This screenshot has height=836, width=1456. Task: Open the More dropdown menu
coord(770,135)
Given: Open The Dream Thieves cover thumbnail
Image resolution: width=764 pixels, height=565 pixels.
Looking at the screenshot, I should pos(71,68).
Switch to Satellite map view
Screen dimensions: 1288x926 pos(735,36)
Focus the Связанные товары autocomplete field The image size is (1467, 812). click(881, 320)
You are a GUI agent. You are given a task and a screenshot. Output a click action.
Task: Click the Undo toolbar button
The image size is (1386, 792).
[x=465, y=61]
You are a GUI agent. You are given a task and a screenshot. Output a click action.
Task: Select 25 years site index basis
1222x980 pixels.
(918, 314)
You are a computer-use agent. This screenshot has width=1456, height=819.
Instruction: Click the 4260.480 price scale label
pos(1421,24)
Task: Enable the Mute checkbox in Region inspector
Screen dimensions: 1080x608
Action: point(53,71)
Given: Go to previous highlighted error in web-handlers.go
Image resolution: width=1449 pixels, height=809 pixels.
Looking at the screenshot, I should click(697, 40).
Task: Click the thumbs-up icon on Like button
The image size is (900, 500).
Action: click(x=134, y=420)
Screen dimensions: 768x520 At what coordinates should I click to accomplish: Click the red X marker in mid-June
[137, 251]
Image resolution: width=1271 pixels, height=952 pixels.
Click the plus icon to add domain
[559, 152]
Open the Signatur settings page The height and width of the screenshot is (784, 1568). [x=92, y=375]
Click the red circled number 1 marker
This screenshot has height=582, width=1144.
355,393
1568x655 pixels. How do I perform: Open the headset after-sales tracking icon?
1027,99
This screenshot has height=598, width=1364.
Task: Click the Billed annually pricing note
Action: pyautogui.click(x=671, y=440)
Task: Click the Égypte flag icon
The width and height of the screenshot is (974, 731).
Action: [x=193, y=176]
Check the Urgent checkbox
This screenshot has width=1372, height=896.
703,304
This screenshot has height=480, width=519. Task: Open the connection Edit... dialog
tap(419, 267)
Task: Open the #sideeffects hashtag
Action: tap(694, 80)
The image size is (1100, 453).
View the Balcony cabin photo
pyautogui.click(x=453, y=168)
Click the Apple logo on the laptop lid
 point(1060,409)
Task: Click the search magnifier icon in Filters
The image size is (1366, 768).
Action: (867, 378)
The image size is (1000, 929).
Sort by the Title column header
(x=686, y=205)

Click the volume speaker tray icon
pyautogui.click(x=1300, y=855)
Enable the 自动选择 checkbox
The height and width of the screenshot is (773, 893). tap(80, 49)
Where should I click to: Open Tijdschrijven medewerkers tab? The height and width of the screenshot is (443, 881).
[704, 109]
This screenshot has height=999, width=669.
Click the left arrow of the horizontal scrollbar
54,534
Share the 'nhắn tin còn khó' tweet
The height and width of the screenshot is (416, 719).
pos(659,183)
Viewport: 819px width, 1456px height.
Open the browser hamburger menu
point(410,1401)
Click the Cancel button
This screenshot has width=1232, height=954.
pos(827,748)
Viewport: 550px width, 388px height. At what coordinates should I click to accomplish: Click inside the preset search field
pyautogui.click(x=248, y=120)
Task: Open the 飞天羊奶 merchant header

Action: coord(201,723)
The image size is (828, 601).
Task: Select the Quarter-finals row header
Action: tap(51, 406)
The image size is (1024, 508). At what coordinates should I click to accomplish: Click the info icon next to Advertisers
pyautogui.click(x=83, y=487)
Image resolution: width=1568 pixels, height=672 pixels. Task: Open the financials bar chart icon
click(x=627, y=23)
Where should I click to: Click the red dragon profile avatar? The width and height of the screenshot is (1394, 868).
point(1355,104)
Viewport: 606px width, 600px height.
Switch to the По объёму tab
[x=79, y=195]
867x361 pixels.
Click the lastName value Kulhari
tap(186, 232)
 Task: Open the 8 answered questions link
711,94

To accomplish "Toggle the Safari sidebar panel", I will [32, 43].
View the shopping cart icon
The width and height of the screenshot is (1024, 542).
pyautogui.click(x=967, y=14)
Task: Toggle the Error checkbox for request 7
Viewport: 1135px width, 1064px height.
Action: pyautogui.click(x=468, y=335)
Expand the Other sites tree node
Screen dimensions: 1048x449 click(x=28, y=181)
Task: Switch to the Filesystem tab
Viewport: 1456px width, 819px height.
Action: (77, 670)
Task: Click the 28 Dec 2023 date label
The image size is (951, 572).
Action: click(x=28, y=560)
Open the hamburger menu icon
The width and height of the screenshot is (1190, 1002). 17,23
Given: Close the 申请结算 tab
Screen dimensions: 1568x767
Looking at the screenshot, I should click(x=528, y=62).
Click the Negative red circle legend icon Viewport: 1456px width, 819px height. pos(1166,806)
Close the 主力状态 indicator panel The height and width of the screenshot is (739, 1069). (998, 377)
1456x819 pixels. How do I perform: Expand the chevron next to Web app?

####################

* GIVEN EXERCISE *
Starting at the line containing "Given: Open The Dream Thieves cover thumbnail" and ending at the line containing "Action: click(x=134, y=420)", rewrite those lines with "checkbox" replaced by "check box" and everything else unchanged.

* SOLVED PROBLEM *
Given: Open The Dream Thieves cover thumbnail
Image resolution: width=764 pixels, height=565 pixels.
Looking at the screenshot, I should pos(71,68).
Switch to Satellite map view
Screen dimensions: 1288x926 pos(735,36)
Focus the Связанные товары autocomplete field The image size is (1467, 812). click(881, 320)
You are a GUI agent. You are given a task and a screenshot. Output a click action.
Task: Click the Undo toolbar button
The image size is (1386, 792).
[x=465, y=61]
You are a GUI agent. You are given a task and a screenshot. Output a click action.
Task: Select 25 years site index basis
1222x980 pixels.
(918, 314)
You are a computer-use agent. This screenshot has width=1456, height=819.
Instruction: Click the 4260.480 price scale label
pos(1421,24)
Task: Enable the Mute check box in Region inspector
Screen dimensions: 1080x608
Action: point(53,71)
Given: Go to previous highlighted error in web-handlers.go
Image resolution: width=1449 pixels, height=809 pixels.
Looking at the screenshot, I should click(697, 40).
Task: Click the thumbs-up icon on Like button
The image size is (900, 500).
Action: click(x=134, y=420)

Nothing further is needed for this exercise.